# Rothenberger pro press



## Maximumplumbing (Nov 6, 2010)

Any one know much about rothenbergers pro press tools? I'm looking pretty hard at the small version. This one goes from 1/2 to 1 inch. It uses Makita batteries and chargers. What do you guys think?


----------



## GREENPLUM (Jul 27, 2008)

ive never used one, but I did have one in my hands and it felt like some fine german steel


----------



## Maximumplumbing (Nov 6, 2010)

Yea I met the rep today and got to check it out first hand. I'm not sure I can get away from this one. It seems to be built well and I love that it uses the Makita stuff. I think it will make my life a little easier some days. I don't know much about pro press in general, but it's got to be an easy time saver.


----------



## SewerRatz (Apr 25, 2009)

Ridgid also uses Makita batteries, the RP100 does the same 1/2 to 1" and it can do 1 1/4 with the swivel ring set.

I have rented the Rothenberger unit, it is a great tool presses as good as a Ridgid, I really like how it felt and the ease of holding it in place.


----------



## TallCoolOne (Dec 19, 2010)

to me a pro press is worth it's weight in gold.
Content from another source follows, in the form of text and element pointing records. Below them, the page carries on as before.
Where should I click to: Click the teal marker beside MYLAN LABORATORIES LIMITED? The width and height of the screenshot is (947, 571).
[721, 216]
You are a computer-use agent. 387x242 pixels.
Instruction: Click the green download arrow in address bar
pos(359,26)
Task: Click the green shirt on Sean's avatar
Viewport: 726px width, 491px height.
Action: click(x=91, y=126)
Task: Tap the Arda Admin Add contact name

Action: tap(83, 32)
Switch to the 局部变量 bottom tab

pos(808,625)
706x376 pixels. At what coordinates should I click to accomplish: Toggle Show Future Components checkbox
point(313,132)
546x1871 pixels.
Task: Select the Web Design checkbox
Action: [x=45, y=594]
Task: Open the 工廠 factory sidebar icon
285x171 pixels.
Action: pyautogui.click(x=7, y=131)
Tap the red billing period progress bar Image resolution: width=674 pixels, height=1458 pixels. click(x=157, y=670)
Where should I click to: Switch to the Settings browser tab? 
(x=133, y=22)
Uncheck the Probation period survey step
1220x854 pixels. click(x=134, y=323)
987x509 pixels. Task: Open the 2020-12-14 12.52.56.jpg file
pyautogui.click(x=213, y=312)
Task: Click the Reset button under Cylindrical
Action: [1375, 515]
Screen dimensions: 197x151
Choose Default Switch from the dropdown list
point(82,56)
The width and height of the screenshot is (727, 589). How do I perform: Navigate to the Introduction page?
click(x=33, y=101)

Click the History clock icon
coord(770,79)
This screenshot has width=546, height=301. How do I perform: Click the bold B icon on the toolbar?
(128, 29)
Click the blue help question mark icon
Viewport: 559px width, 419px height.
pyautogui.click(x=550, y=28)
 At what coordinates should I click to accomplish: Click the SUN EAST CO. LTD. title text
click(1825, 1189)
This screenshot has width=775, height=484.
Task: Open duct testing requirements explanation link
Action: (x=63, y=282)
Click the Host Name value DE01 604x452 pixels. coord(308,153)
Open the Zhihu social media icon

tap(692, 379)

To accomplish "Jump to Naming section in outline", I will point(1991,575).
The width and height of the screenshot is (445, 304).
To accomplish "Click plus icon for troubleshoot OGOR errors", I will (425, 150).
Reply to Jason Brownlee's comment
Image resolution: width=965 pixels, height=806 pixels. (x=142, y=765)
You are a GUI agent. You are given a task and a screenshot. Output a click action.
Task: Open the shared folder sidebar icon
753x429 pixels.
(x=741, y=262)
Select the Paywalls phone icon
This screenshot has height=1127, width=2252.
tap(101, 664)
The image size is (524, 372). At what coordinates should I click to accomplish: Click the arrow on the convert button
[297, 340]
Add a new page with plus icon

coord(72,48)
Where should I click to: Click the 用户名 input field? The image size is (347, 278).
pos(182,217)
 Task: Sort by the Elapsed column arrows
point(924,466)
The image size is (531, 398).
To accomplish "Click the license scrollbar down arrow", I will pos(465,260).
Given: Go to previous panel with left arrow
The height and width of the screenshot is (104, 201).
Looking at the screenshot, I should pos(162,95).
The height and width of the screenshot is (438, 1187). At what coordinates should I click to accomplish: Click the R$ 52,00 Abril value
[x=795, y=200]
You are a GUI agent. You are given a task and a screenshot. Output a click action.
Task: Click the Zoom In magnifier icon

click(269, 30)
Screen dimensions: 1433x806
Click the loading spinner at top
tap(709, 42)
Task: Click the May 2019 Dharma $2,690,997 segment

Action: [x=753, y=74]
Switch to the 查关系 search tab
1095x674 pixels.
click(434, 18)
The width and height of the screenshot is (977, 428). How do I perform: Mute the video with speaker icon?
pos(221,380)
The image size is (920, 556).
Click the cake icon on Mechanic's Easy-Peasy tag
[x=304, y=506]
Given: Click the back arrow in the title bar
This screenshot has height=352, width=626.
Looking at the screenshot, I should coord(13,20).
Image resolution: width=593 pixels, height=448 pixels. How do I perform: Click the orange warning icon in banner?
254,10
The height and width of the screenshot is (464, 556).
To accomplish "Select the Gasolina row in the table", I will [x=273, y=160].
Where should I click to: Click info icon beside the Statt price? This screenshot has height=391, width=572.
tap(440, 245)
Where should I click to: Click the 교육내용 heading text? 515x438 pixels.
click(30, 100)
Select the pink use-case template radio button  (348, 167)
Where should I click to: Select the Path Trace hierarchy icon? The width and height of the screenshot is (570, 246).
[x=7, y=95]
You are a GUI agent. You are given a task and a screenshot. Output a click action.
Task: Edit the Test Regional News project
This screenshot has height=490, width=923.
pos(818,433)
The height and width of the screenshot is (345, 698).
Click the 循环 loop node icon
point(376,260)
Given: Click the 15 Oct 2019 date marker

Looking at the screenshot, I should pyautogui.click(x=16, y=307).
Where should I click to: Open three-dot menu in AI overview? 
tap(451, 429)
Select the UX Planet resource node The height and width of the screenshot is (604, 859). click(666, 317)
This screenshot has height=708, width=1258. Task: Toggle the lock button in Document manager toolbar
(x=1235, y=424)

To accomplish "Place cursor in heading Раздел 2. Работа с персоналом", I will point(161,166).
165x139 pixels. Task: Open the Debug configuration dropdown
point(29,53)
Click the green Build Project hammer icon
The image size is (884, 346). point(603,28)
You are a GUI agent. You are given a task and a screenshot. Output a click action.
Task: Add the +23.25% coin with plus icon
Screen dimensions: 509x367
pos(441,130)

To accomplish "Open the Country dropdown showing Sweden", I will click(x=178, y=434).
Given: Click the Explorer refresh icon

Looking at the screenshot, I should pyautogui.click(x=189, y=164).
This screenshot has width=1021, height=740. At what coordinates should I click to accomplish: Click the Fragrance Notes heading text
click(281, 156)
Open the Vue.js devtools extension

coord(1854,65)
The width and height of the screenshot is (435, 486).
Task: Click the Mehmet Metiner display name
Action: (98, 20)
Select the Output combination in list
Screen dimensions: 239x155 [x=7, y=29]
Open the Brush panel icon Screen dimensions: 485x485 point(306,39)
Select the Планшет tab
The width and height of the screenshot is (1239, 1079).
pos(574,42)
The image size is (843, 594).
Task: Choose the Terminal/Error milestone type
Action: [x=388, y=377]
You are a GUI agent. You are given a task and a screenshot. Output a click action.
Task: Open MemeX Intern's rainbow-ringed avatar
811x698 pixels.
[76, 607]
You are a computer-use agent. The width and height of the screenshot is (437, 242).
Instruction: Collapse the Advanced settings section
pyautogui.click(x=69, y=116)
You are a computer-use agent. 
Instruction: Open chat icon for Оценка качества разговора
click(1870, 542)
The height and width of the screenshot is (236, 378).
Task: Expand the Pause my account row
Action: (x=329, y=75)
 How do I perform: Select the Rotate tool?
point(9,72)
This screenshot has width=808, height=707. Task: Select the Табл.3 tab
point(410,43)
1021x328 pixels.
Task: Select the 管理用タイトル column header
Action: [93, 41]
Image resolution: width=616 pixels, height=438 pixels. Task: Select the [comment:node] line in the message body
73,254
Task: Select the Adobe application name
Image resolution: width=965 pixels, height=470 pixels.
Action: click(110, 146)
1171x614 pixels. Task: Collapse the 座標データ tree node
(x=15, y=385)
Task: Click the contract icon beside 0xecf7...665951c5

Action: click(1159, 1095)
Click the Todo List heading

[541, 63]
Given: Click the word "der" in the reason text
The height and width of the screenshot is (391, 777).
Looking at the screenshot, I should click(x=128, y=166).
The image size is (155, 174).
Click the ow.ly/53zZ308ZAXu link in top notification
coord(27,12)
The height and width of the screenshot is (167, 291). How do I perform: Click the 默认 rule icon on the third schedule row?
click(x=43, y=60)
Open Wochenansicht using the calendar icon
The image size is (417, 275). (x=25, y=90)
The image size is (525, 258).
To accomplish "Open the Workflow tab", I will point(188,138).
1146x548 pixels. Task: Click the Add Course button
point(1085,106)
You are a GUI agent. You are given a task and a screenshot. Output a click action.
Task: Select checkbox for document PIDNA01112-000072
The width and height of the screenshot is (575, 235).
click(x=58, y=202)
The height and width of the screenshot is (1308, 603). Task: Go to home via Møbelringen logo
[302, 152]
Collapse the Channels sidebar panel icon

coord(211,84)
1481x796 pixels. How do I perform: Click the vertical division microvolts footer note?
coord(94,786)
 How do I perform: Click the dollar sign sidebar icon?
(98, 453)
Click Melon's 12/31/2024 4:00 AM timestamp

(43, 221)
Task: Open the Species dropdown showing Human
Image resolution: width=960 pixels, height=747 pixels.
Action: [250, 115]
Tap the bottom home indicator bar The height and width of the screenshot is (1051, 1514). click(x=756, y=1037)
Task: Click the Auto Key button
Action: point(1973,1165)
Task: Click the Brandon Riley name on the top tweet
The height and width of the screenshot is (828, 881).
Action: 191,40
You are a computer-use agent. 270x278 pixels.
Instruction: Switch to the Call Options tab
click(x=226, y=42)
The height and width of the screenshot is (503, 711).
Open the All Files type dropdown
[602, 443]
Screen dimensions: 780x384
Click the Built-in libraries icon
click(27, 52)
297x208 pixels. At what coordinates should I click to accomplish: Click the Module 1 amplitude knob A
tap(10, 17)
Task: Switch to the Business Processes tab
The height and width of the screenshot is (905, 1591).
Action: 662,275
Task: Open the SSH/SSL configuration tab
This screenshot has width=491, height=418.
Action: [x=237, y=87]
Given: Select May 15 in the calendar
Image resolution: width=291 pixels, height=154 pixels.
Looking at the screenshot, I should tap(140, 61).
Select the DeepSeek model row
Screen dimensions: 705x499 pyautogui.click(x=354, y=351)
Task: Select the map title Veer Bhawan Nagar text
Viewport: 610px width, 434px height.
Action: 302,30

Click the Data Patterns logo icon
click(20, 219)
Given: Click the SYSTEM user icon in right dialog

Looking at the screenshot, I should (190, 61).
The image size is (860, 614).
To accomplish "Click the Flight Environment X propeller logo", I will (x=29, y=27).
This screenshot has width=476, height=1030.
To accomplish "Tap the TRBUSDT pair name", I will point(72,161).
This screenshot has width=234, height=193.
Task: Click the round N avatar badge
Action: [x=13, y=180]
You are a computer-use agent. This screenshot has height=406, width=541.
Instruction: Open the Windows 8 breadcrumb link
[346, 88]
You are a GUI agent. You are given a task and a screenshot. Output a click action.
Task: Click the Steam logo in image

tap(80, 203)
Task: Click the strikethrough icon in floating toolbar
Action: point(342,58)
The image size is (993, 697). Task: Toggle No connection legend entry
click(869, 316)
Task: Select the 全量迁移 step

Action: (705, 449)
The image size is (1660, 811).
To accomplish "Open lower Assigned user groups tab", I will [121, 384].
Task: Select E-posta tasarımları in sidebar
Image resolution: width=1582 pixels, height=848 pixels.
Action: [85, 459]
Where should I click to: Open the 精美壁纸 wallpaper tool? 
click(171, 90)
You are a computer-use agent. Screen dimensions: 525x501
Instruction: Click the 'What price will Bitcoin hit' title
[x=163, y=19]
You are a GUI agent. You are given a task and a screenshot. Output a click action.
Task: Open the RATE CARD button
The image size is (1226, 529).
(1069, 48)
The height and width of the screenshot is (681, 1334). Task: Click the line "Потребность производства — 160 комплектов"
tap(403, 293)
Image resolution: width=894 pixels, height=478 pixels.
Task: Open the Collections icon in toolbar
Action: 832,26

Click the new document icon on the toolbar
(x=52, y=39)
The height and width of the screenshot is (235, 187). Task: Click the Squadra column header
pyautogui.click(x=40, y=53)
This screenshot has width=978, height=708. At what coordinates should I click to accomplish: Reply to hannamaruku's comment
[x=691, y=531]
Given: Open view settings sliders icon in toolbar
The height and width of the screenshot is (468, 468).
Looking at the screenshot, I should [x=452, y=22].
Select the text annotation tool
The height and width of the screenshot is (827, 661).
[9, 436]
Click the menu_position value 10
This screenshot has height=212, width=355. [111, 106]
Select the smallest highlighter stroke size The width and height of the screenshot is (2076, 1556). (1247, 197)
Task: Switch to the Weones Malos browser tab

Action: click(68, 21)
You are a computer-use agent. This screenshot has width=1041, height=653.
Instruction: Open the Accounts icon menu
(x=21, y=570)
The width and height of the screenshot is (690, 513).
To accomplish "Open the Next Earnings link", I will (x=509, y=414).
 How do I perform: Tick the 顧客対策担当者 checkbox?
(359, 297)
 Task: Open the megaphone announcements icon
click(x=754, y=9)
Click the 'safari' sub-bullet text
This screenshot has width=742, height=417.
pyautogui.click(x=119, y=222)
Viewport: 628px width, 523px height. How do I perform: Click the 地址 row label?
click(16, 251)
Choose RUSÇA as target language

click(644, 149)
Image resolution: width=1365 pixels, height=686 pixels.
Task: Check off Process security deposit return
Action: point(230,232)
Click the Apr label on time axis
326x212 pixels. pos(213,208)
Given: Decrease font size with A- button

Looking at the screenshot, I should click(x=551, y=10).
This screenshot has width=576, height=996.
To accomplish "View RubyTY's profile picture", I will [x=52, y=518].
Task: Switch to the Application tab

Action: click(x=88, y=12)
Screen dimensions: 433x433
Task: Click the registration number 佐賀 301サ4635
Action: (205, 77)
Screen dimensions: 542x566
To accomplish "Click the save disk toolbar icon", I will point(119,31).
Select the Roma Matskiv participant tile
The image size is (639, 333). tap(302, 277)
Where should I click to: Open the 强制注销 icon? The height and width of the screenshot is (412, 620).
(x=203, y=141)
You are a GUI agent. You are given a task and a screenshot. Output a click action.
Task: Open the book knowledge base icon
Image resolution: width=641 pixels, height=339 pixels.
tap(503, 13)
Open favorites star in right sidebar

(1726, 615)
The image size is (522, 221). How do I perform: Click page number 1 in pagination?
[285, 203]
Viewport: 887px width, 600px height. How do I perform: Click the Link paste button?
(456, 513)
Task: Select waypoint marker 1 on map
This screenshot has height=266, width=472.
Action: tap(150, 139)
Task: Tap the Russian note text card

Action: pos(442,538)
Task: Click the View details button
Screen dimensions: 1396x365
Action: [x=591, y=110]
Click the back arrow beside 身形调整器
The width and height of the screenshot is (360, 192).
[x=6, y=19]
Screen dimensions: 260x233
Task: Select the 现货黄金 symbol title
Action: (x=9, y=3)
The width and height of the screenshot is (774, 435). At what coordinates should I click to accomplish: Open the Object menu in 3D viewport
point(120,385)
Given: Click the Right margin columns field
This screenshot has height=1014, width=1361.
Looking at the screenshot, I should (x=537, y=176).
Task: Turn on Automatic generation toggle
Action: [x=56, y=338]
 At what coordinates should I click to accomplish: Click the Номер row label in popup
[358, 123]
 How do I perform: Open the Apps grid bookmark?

At least Ridgid steped up to the plate and made it affordable to the average plumber


----------



## High-plumbing (Jan 8, 2012)

Great tool you can also get pex heads for it. My friend has one and we trade back and forth. He uses my rigid for inch quarter and up and I use his while he is borrowing mine. Works well and is light for crawlspace work


----------



## Will (Jun 6, 2010)

SewerRatz said:


> Ridgid also uses Makita batteries, the RP100 does the same 1/2 to 1" and it can do 1 1/4 with the swivel ring set.
> 
> I have rented the Rothenberger unit, it is a great tool presses as good as a Ridgid, I really like how it felt and the ease of holding it in place.



Ridgid Propress uses Makita batteries?


----------



## SewerRatz (Apr 25, 2009)

Will said:


> Ridgid Propress uses Makita batteries?


Yes, the older units used the Makita plug in style batteries, and the newer ProPress uses the slide in Makita batteries. Also the CS1000 and CS10 monitors uses the Makita batteries as well.


----------



## TallCoolOne (Dec 19, 2010)

Will said:


> Ridgid Propress uses Makita batteries?


I have 2 of them and yes the use the Makita battery, They are about 6 years old


----------



## Maximumplumbing (Nov 6, 2010)

First press job under my belt. This thing is sweeeeeeeet. What do you press guys do about deburring? I don't see a lot of need as long as the tubing cutter is cutting clean, but the nibco man suggest I do it any way.


----------



## RealLivePlumber (Jun 22, 2008)

Ridgid makes a really nice id/od reamer. 2 sizes are available. The small one does up to like 1", the larger up to 2". 

Not the orange plastic one, these have a nice aluminum body. 

We ream every single pipe that we press, inside and out, without fail.


----------



## Drumma Plumma (Jun 5, 2012)

RealLivePlumber said:


> Ridgid makes a really nice id/od reamer. 2 sizes are available. The small one does up to like 1", the larger up to 2".
> 
> Not the orange plastic one, these have a nice aluminum body.
> 
> We ream every single pipe that we press, inside and out, without fail.



Ditto on the Ridge deburring tools. I own both and they are awesome. You will be kicking yourself if don't deburr and you nick the sealing element (O-ring).

Copper industry recommends deburring AND reaming EVERY piece of tube whether pressed or soldered. Deburring prevents damage to sealing element (or voids in flux from tube scraping fitting, which leads to voids in the solder) and reaming helps prevent turbulence in the pipe (frequent cause of pinhole leaks).


----------